Ce ne sont pas des femmes qui commandent, pas des amazones, mais elles sont au centre de l'organisation sociale de leurs communautés. Ce sont des exceptions qui, sous des formes variées, opposent un autre modèle à la structure patriarcale dominante, des minorités que la photoreporter Nadia Ferroukhi saisit dans le viseur de son appareil depuis maintenant plus de dix ans et un premier voyage inaugural au Kenya pour le magazine Géo, chez les Samburus et les Turkanas. Là, des femmes ont fondé des villages dont elles ont chassé les hommes et elles se sont organisées pour vivre en autosuffisance.

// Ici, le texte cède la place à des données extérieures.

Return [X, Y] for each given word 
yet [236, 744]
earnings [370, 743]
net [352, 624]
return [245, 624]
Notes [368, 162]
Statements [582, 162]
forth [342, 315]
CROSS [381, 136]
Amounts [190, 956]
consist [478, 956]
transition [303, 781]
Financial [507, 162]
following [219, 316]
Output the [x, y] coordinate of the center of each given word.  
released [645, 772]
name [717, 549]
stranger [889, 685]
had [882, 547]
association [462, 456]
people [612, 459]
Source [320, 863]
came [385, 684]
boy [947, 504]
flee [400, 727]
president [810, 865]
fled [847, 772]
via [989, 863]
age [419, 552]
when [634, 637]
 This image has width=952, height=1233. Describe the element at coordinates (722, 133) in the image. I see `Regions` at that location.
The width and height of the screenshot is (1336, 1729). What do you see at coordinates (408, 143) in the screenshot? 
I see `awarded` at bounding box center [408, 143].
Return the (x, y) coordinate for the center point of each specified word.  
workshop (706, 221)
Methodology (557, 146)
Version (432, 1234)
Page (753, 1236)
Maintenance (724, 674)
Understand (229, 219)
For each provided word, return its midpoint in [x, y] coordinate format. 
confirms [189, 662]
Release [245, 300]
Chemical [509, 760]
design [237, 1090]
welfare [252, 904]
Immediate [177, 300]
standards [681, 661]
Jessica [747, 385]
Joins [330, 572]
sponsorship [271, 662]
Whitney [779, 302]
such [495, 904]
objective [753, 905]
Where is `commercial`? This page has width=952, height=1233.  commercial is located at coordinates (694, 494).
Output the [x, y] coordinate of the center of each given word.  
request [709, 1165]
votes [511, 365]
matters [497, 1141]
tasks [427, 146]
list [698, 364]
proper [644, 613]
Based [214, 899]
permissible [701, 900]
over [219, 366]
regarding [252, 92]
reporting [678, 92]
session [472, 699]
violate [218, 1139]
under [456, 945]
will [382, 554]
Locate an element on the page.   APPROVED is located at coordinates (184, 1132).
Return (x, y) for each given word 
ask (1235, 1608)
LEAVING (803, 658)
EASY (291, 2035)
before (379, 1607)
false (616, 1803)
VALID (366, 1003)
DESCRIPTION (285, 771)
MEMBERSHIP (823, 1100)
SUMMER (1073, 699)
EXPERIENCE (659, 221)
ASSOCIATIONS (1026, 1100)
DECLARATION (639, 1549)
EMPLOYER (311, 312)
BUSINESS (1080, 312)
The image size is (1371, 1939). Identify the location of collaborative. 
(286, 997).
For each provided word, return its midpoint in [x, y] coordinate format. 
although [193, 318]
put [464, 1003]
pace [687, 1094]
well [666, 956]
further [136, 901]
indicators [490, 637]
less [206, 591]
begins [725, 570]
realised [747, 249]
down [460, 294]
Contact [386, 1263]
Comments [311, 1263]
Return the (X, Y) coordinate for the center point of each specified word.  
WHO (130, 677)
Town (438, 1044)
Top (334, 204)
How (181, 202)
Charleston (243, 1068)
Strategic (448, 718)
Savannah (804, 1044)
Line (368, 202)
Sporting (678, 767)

Dans ce livre dédié à la mémoire de la grande Françoise Héritier, qui a généreusement éclairé la photographe quand elle lui apportait ses clichés après ses reportages, on découvre ces « matriarches », une appellation pas tout à fait appropriée car elle laisse entendre un modèle de domination inversé alors qu'il s'agit plutôt d'autres équilibres de cohabitation, de lignage ou de répartition des biens. Voici donc, souveraines, avec ou sans roi, les Mosos en Chine ; les Minangkabaus à Sumatra où vit le plus grand groupe matrilinéaire du monde (six millions de personnes) ; les Comoriennes ; les Estoniennes de l'île de Kihnu gardiennes des traditions artisanales ; les Ouessantines en Bretagne « encore aujourd'hui maîtresses de l'économie insulaire » ; les Touaregs en Algérie où la tente, cœur de la vie touareg, appartient à la femme ; les Bijagos de l'archipel au large de la Guinée-Bissau ; les Zapotèques au Mexique, détentrices du pouvoir économique et chargées de la transmission de la langue ; et les Navajos aux États-Unis, « colonne vertébrale » d'une nation de 300 000 citoyens.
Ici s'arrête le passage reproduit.